#### Problem description:
Transcribe word for word the section of the records below that opens with the line containing "Click the Invite / 1 button" and closes with the line containing "Given: Expand the Folder dropdown list"; drop every picture.

---------- Given records

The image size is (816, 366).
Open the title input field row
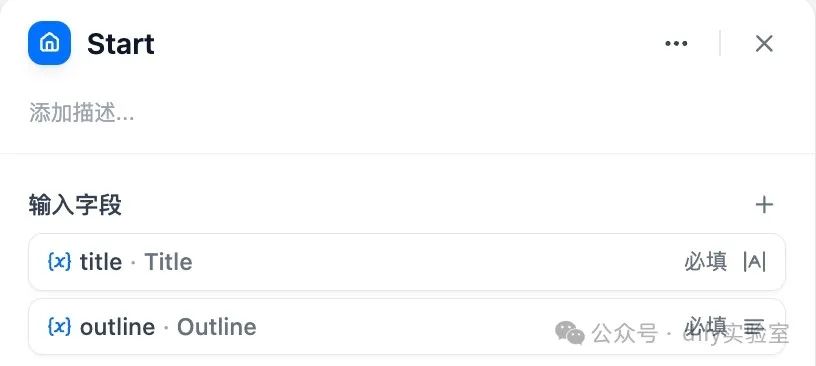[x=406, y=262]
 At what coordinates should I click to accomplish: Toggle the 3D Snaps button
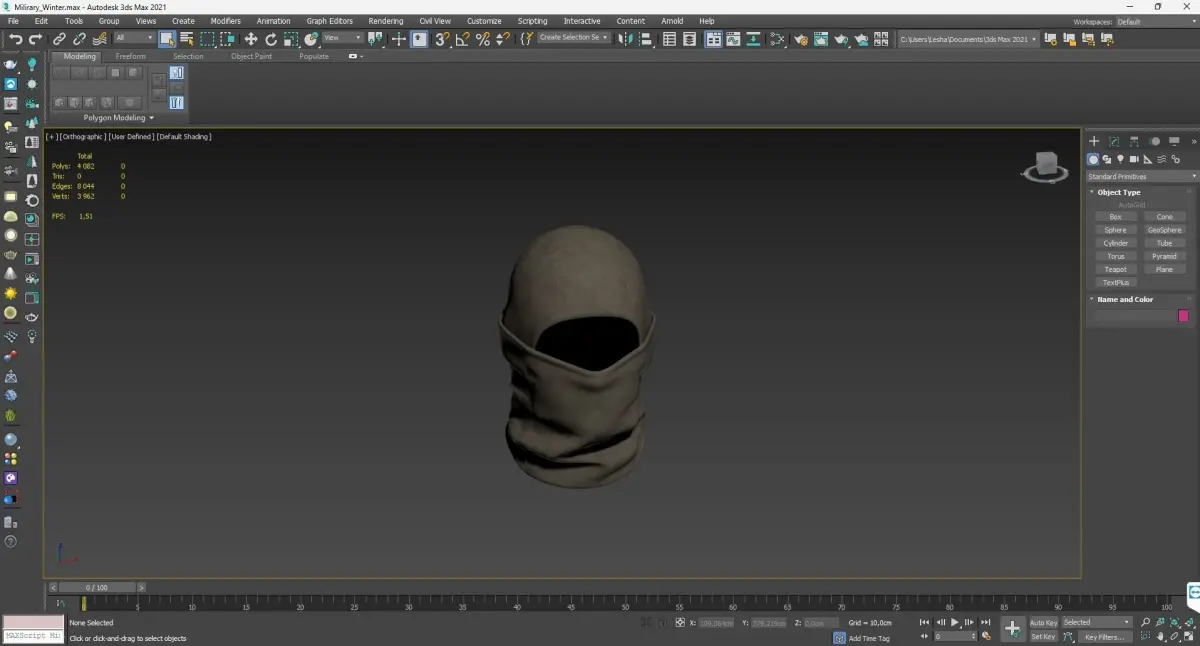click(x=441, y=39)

--------------------
---------- Given records

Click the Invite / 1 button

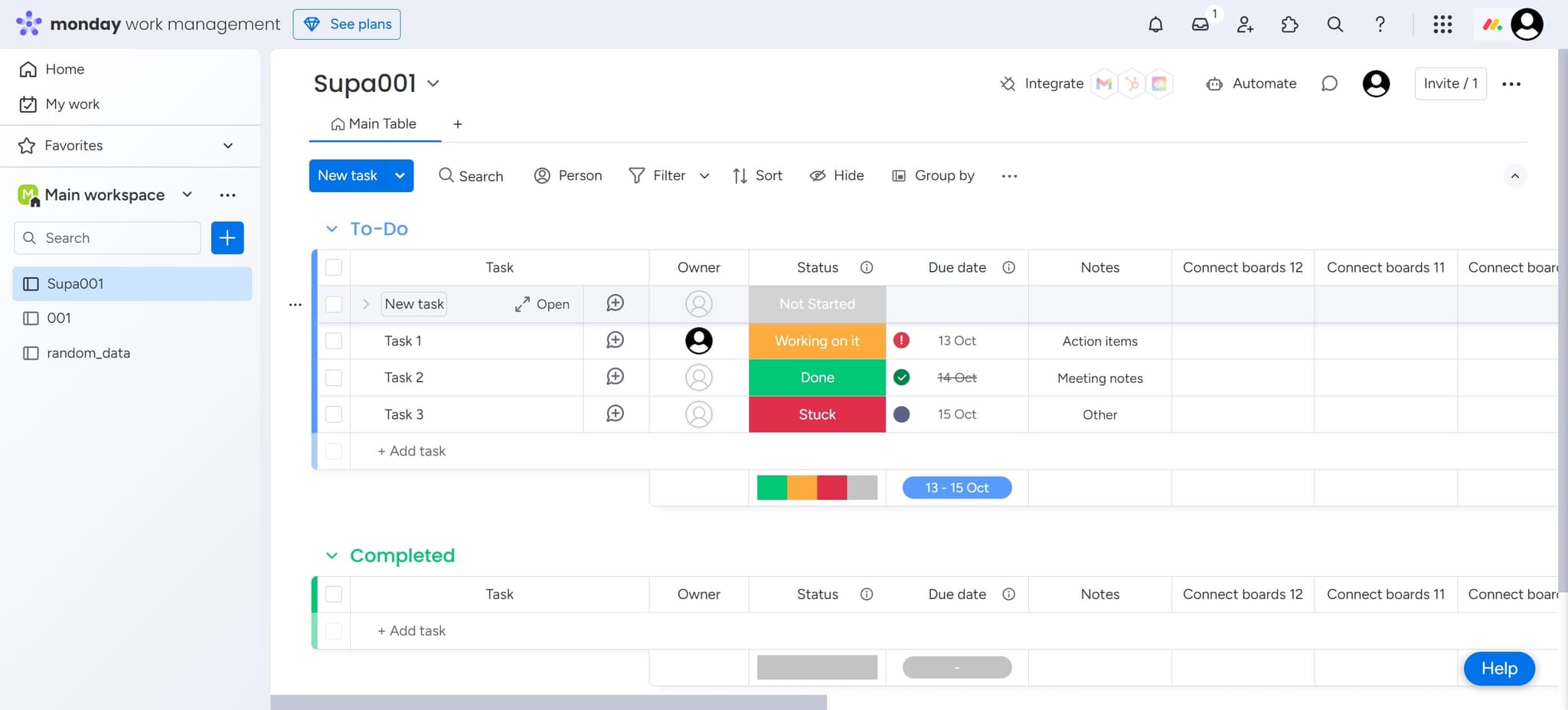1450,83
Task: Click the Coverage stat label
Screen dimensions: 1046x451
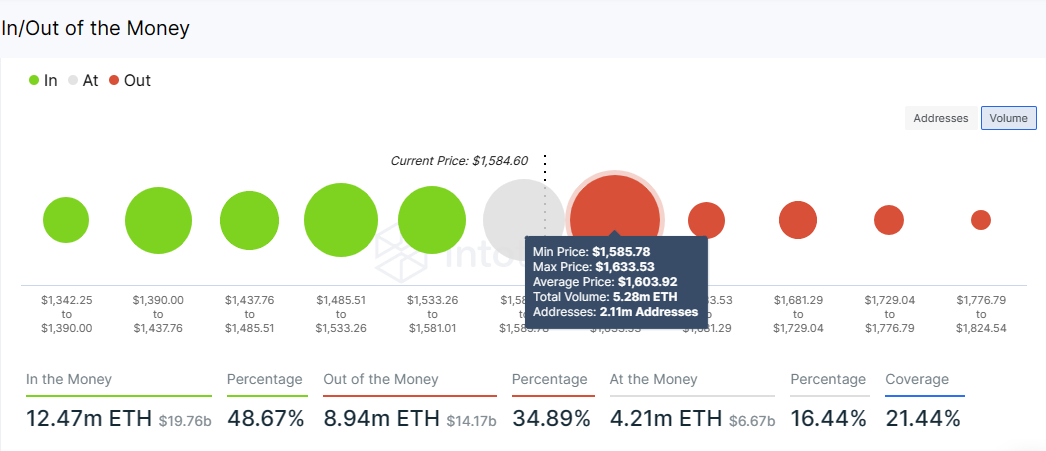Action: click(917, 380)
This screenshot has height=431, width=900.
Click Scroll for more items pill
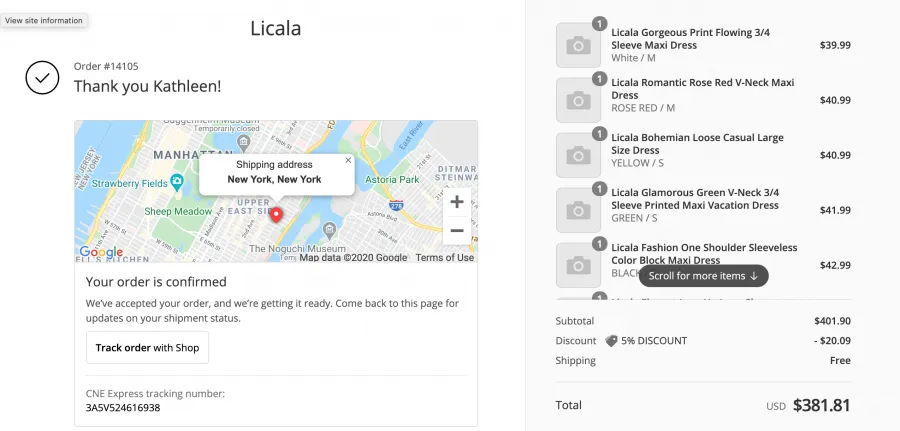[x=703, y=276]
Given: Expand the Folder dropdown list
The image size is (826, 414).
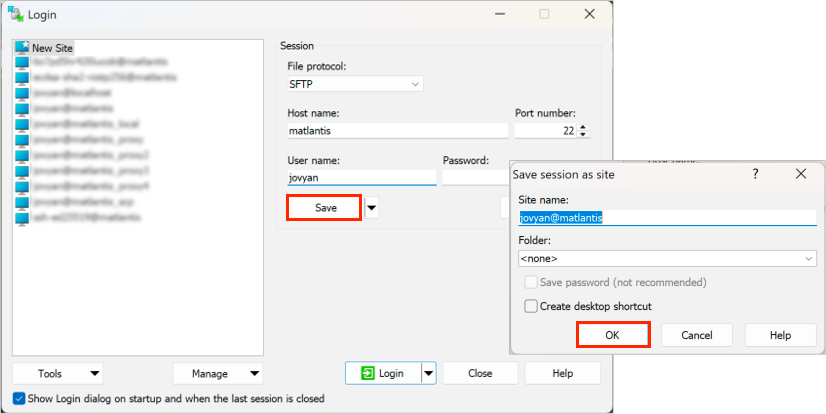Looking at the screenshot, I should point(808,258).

--------------------

#### Expected answer:
Click the Invite / 1 button

1450,83
Task: Click the Coverage stat label
Screen dimensions: 1046x451
Action: click(917, 380)
This screenshot has height=431, width=900.
Click Scroll for more items pill
[x=703, y=276]
Given: Expand the Folder dropdown list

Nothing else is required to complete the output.